Stored records
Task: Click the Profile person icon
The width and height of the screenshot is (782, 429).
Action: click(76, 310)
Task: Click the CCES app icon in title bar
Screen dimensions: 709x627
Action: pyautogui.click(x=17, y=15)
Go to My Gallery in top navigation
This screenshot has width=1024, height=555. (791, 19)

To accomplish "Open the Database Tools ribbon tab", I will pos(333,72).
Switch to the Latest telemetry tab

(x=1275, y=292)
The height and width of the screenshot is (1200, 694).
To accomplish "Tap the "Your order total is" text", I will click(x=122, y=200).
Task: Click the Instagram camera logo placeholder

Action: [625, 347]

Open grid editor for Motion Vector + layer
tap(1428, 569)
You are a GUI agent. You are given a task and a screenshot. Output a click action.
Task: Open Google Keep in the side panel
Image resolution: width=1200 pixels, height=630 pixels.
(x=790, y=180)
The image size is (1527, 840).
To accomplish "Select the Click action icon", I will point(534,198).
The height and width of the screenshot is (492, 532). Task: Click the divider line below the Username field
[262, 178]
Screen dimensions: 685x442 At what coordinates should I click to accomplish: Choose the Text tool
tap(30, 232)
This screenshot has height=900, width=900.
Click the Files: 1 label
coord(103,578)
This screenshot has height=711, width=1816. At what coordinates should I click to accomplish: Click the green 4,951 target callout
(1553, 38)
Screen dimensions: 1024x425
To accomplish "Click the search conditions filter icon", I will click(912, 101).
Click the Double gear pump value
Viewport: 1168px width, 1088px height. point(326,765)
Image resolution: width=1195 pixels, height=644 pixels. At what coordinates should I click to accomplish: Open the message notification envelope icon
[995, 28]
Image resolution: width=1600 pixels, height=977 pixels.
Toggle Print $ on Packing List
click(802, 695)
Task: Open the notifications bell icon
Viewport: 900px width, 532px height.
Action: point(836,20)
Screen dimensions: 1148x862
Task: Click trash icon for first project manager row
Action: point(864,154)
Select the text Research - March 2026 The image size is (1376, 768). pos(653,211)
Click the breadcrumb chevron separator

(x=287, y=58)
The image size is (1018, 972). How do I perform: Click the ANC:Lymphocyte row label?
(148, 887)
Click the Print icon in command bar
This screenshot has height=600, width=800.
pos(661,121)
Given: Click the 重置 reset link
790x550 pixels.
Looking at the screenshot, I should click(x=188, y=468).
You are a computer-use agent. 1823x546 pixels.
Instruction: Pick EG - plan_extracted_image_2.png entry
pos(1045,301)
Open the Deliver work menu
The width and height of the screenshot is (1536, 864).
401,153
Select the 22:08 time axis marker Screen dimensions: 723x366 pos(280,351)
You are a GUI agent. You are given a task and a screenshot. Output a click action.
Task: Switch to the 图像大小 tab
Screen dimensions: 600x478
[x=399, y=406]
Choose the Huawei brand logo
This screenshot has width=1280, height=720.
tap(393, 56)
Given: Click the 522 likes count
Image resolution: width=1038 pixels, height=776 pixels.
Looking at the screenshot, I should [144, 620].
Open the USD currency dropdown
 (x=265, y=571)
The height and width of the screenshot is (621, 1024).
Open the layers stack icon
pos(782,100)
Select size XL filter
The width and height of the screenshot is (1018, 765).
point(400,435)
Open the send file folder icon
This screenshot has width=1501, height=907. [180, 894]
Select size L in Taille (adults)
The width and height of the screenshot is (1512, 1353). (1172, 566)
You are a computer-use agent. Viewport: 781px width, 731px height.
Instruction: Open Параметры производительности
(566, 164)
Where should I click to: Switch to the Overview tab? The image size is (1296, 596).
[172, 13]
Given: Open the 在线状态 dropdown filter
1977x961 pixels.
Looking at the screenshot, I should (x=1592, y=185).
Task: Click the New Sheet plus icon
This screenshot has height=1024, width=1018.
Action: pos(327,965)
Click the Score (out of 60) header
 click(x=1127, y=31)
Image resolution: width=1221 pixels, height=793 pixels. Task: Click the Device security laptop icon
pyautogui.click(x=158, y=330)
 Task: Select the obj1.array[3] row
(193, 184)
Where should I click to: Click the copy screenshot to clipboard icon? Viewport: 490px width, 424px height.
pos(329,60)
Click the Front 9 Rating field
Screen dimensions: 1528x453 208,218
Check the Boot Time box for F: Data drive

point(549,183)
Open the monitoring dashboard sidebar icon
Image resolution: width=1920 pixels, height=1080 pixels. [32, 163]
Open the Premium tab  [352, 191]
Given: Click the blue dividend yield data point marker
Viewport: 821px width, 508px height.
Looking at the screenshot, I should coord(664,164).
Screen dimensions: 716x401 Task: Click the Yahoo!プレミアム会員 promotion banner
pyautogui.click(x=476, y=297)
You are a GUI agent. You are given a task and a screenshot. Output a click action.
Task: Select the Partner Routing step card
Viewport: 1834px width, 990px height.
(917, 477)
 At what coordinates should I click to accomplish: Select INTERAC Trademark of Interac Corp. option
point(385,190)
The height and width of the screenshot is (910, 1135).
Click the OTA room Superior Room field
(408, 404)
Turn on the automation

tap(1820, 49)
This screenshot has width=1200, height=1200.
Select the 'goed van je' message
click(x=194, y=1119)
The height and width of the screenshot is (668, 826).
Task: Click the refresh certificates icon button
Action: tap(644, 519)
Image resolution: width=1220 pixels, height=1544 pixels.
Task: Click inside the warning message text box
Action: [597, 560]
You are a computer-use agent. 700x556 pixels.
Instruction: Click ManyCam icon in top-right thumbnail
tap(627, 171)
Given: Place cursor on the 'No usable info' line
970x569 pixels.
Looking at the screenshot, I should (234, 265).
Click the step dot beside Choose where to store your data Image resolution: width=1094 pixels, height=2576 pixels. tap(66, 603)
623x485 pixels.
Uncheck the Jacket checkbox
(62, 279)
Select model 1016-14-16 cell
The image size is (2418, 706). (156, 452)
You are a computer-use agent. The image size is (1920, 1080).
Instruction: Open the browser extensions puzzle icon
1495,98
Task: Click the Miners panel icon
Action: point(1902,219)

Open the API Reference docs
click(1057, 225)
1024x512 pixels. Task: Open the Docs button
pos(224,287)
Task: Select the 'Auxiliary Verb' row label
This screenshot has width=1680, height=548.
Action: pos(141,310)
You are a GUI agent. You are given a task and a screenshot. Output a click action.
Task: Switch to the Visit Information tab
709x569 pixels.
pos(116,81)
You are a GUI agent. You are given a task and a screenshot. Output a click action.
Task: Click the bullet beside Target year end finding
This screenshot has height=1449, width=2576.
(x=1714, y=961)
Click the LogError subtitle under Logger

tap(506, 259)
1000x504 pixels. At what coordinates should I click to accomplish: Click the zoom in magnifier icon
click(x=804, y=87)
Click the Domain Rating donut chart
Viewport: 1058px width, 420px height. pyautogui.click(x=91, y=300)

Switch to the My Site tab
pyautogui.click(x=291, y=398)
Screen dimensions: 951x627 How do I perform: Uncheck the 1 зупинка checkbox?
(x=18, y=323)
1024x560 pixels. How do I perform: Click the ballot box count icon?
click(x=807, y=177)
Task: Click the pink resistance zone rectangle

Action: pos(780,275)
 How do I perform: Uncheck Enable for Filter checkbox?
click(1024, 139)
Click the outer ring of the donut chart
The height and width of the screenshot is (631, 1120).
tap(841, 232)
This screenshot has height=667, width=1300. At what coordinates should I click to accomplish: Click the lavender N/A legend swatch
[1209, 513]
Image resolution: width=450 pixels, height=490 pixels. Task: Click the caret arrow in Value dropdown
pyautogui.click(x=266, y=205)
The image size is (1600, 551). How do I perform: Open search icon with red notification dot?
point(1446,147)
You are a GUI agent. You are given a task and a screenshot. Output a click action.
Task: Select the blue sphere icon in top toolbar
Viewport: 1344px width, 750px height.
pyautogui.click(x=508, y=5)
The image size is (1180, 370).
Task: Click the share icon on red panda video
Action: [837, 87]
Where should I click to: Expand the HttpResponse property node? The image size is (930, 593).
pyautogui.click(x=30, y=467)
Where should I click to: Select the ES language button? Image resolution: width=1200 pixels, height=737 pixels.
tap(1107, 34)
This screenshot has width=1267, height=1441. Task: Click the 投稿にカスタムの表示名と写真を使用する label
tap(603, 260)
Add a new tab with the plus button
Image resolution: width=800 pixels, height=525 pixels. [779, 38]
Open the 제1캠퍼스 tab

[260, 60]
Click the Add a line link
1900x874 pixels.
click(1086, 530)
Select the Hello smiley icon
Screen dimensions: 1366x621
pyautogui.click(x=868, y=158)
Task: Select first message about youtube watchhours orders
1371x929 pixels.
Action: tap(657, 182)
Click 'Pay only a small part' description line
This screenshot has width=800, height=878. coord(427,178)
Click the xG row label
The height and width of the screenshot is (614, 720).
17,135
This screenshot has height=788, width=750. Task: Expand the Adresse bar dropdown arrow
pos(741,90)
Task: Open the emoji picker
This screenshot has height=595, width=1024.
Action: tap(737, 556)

WHAT TO DO:
Where a line of the entries contains the word "will", copy that line.

ANSWER SPACE:
To accomplish "Open the Database Tools ribbon tab", I will pos(333,72).
To accomplish "Tap the "Your order total is" text", I will click(x=122, y=200).
To accomplish "Select the Click action icon", I will point(534,198).
To accomplish "Click the search conditions filter icon", I will click(912, 101).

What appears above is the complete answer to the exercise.